Ну вот, кажется, наконец, мы приходим к чему-то единому, и она даже встает со стула. Я затаила дыхание: неужели уходит? Но она останавливается и спрашивает:

– Доктор, а помните, что мы летом болели? У нас тогда такое расстройство кишечника было! Ведь и прошлым летом тоже! Нам бы обследоваться, почему она летом болеет.

Я снова делаю вдох, мысленно прошу меня помиловать, и:

– Вы же кал сдавали, мочу и кровь сдавали и УЗИ делали! Ведь все в порядке!

– Нет, а может нам в какой-нибудь институт надо съездить?

– Но ведь сейчас все у нее с кишечником в порядке!

– Да, сейчас в порядке, а вдруг летом опять расстройство будет?

– Будет расстройство, будем и обследоваться! (Слава богу, на дворе ноябрь!)

Я перехожу в наступление, если это можно так назвать:

– А то поедете в эти институты, там всяких заразных больных полно!

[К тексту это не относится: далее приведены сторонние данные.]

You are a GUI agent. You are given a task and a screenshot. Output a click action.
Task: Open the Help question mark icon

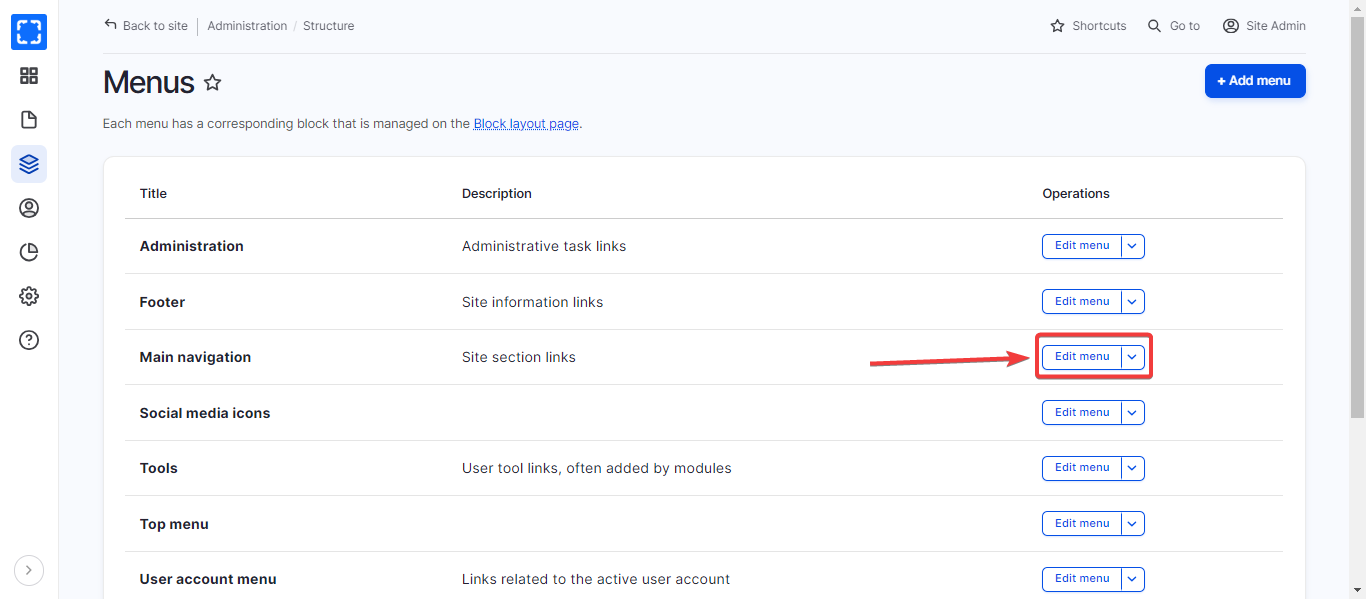point(29,340)
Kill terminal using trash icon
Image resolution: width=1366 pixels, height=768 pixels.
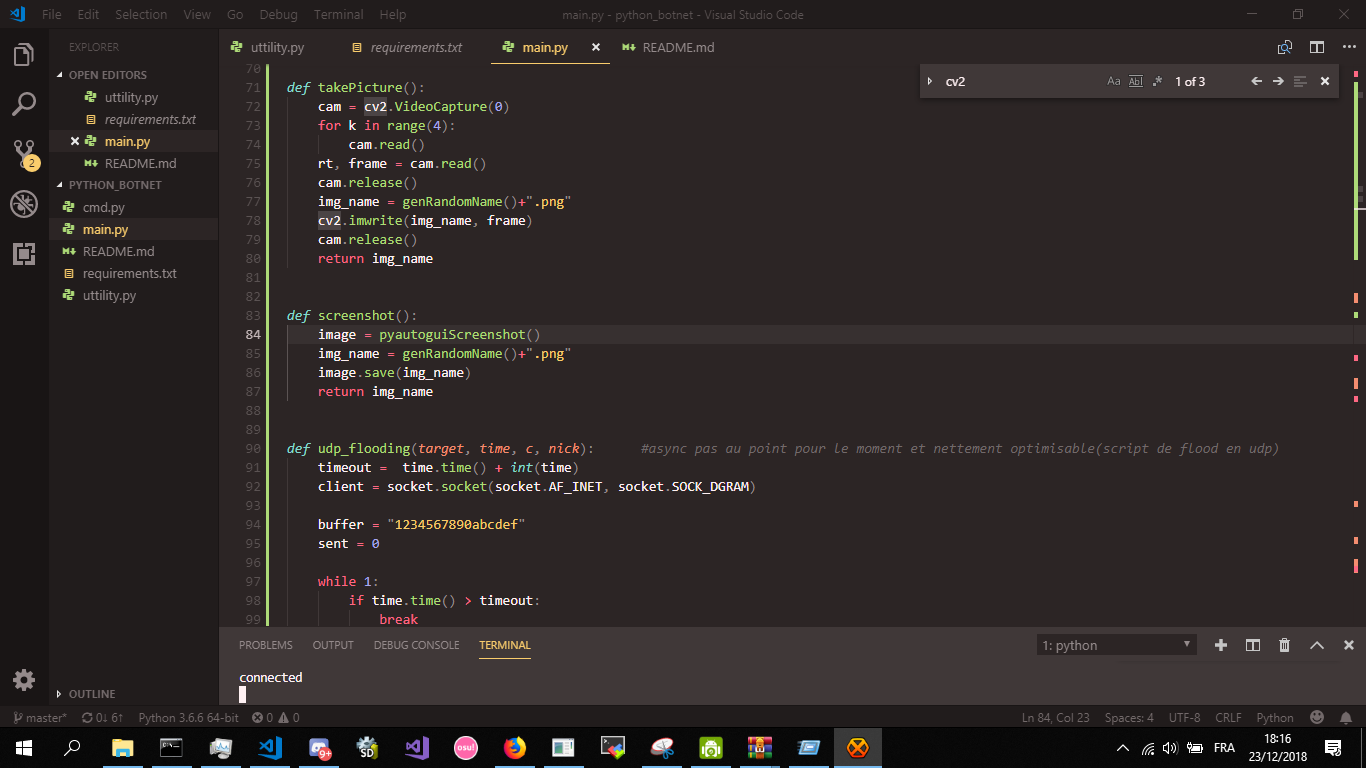coord(1284,645)
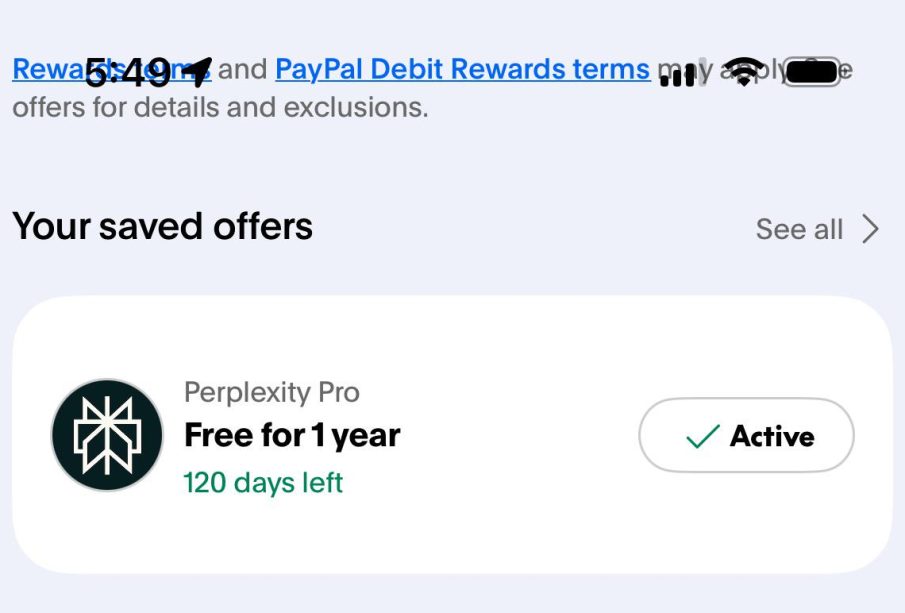Tap the "Perplexity Pro" merchant name label
The image size is (905, 613).
coord(271,391)
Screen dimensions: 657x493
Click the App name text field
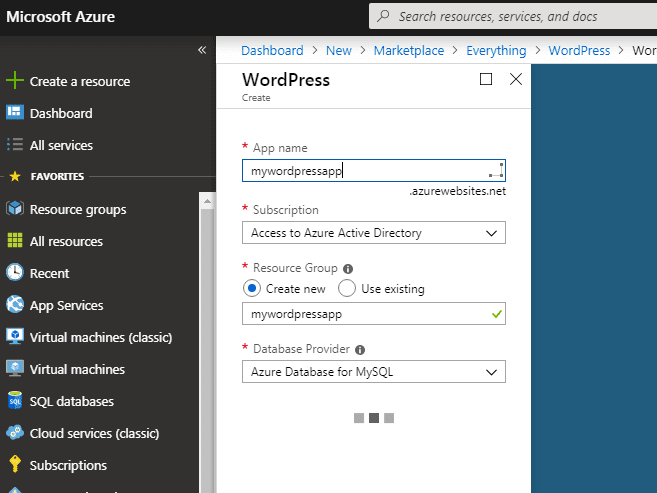[x=365, y=171]
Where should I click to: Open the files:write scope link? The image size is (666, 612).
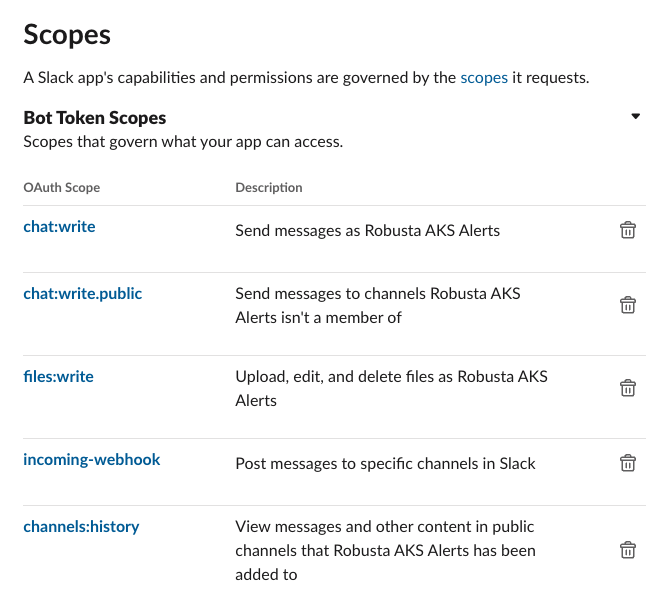[58, 377]

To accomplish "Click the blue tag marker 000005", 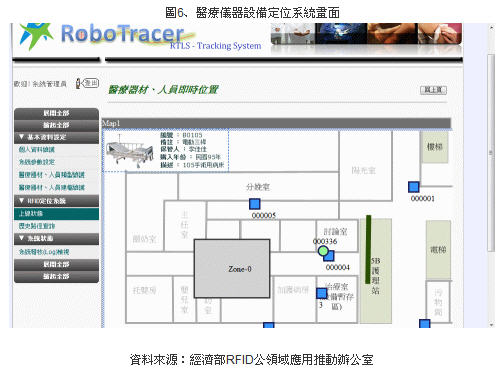I will coord(255,204).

Это ее притормаживает, и она соглашается:

– Ну ладно, если заболеем – тогда поедем. Но, может быть, мы хоть тут, у нас, на дисбактериоз сдадим?

Мне приходится уступить.

Даже если я ей не дам направления, она пойдет к заведующему и ангельским лицом расскажет ему, что ей очень, очень надо сдать кал на дисбактериоз, а ужасный и неграмотный участковый врач не дает направления. И заведующий, во избежание скандала, даст ей это направление и еще кучу каких угодно направлений.

Дело-то – совсем не в дисбактериозе. Самое интересное в том, что дисбактериоз, конечно же, высеется, так как он сейчас практически у всех высевается в той или иной степени. И не будем сейчас рассуждать о достоверности анализов и вообще о том, что такого диагноза не существует.

Может быть, даже очень компетентное лечение будет ей назначено. Но ведь ни одной таблетки, ни одного порошка она девочке своей не даст. Кучу причин придумает, чтобы не дать. Зато на следующем приеме меня ждет длительный и мучительный диалог на тему: «У нас дисбактериоз! Нам нельзя и того, и другого, и третьего…»

Девочка между тем уже облазила и вытерла собою все углы, сидит на корточках возле стула и занудно тыкает маму в бедро кулачком. Мне очень жалко это маленькое создание. Что угодно надо тебе бедной, только не анализ на дисбактериоз. И ничего я для тебя сделать не могу. И так мне больно это сознавать. И неизвестно, от чего больнее – от диалога с мамой твоей, или от того, что я ничего сделать не могу.